Student Name: Sherri Verdugo, M.S. Date: July 19, 2014
Step One: Load in the data
df <- read.csv("activity.csv")
Step Two: Check the head of the data
head(df)
## steps date interval
## 1 NA 2012-10-01 0
## 2 NA 2012-10-01 5
## 3 NA 2012-10-01 10
## 4 NA 2012-10-01 15
## 5 NA 2012-10-01 20
## 6 NA 2012-10-01 25
We have a few steps to take here. First, I like to plot the data. This time I am using qplot from the ggplot2 library. Make sure you have that installed. If you do not have it, be sure to use install.packages(“ggplot2”).
library(ggplot2)
df.steps <- tapply(df$steps, df$date, Fun=sum, na.rm=True)
qplot(df.steps, binwidth=1000, xlab="Total # of steps taken each day",
main="Steps with binwidth set at 1000")
The next step is to find the mean total number of steps per day.
mean(df.steps, na.rm=TRUE)
## [1] 31
median(df.steps, na.rm=TRUE)
## [1] 31
This time, we are looking at the average daily activity pattern. This means that we have to aggregate and then plot. Again, we are using the library (ggplot2)…make sure you have that installed.
library(ggplot2)
df.averages <- aggregate(x=list(steps=df$steps), by=list(interval=df$interval), FUN=mean, na.rm=TRUE)
ggplot(data=df.averages, aes(x=interval, y=steps)) + geom_line() + xlab("Intervals set at 5 minutes") + ylab("Average of steps taken")

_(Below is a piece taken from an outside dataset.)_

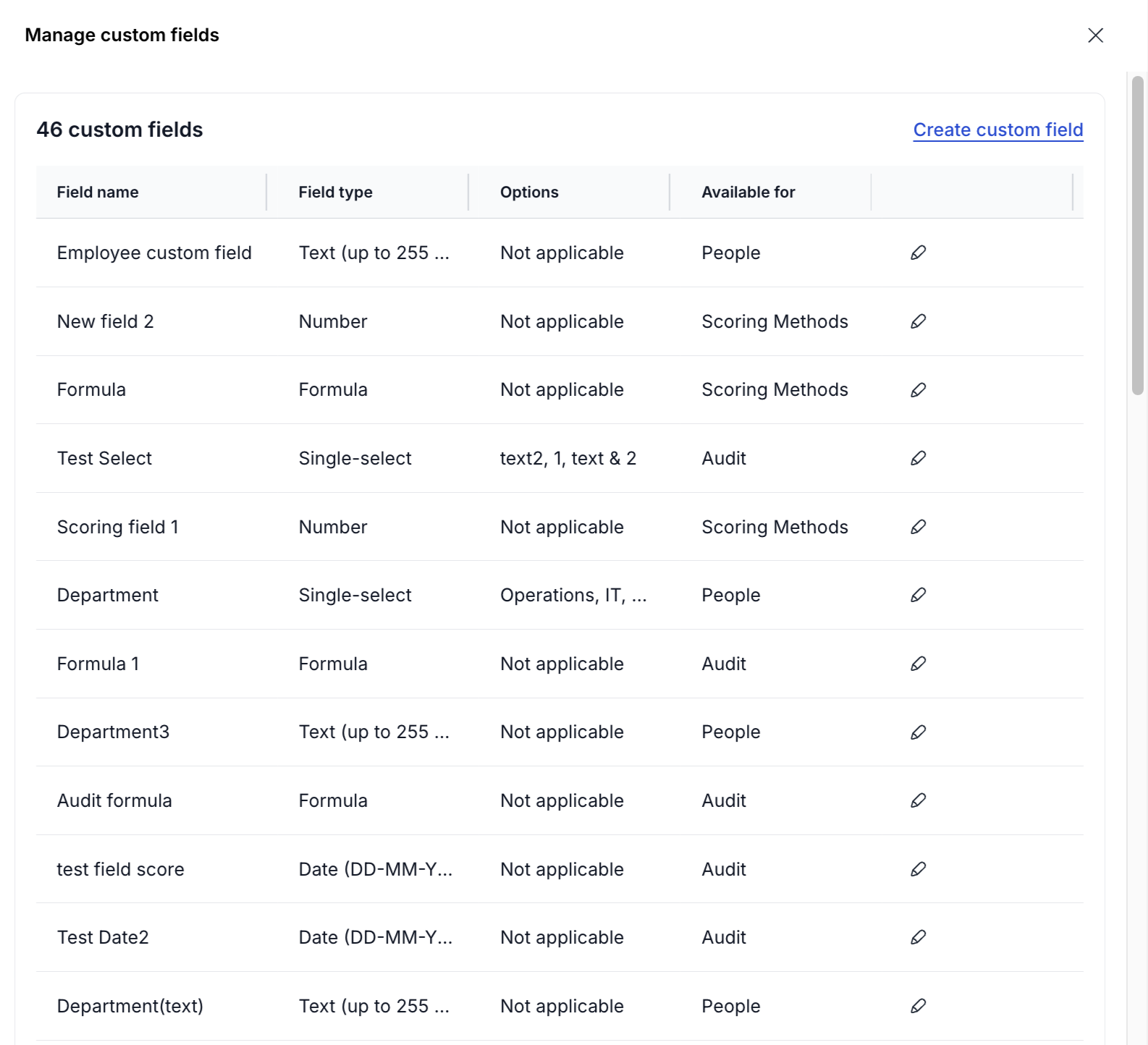Open the Create custom field link
Screen dimensions: 1148x1045
[x=997, y=130]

Further, on average for all days in the dataset df, the 5 minute intervals contains the following maximum number of steps:
df.averages[which.max(df.averages$steps),]
## interval steps
## 104 835 206.2
This dataset has many missing values that are coded as NA. The very presence of the missing data may introduce what is known as bias into the data analysis process. We need to take care to address this and carefully impute the data using r. First we identify the number of missing items from the dataframe. Finally, we generate a table to identify the number of missing items in this dataset.
df.missing <- is.na(df$steps)
table(df.missing)
## df.missing
## FALSE TRUE
## 15264 2304
We can replace the missing values with the mean value of the 5-minute intervals by using a function that is conditional on the is.na and number of steps. This was tricky as it took more time to run through various options of how to do this.

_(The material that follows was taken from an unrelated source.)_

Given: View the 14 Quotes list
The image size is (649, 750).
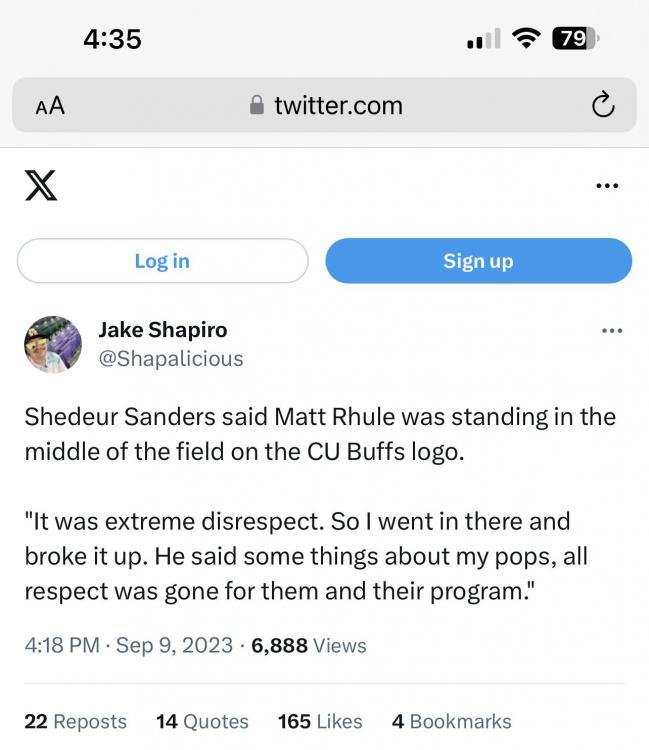Looking at the screenshot, I should click(x=202, y=721).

nafiller <- function(steps, interval){
filler <- NA
if (!is.na(steps))
filler <- c(steps)
else
filler <- (df.averages[df.averages$interval==interval, "steps"])
return(filler)
}
myfill.df <- df
myfill.df$steps <- mapply(nafiller, myfill.df$steps, myfill.df$interval)
Now we can look at what we have done so far by calling the object.
head(myfill.df)
## steps date interval
## 1 1.71698 2012-10-01 0
## 2 0.33962 2012-10-01 5
## 3 0.13208 2012-10-01 10
## 4 0.15094 2012-10-01 15
## 5 0.07547 2012-10-01 20
## 6 2.09434 2012-10-01 25
The next thing we can do is utilize the histogram for visualization with the filled in data set.

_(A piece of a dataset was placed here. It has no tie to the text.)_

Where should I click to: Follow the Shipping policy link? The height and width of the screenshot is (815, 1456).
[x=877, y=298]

myts <- tapply(myfill.df$steps, myfill.df$date, FUN=sum)
qplot(myts, binwidth=1000, xlab="Total Number of Steps per Day",main="Total Number of Steps per Day After Imputation")
mean(myts)
## [1] 10766
median(myts)
## [1] 10766
From the imputation process, we notice that the mean and median values are higher. One explanation is that in the original data with some days that have ‘steps’ with the value of NA for any ‘interval’. That means that the numbre of steps wld have 0 values that are removed in the original histogram. After the imputation, the values of the mean and median increase.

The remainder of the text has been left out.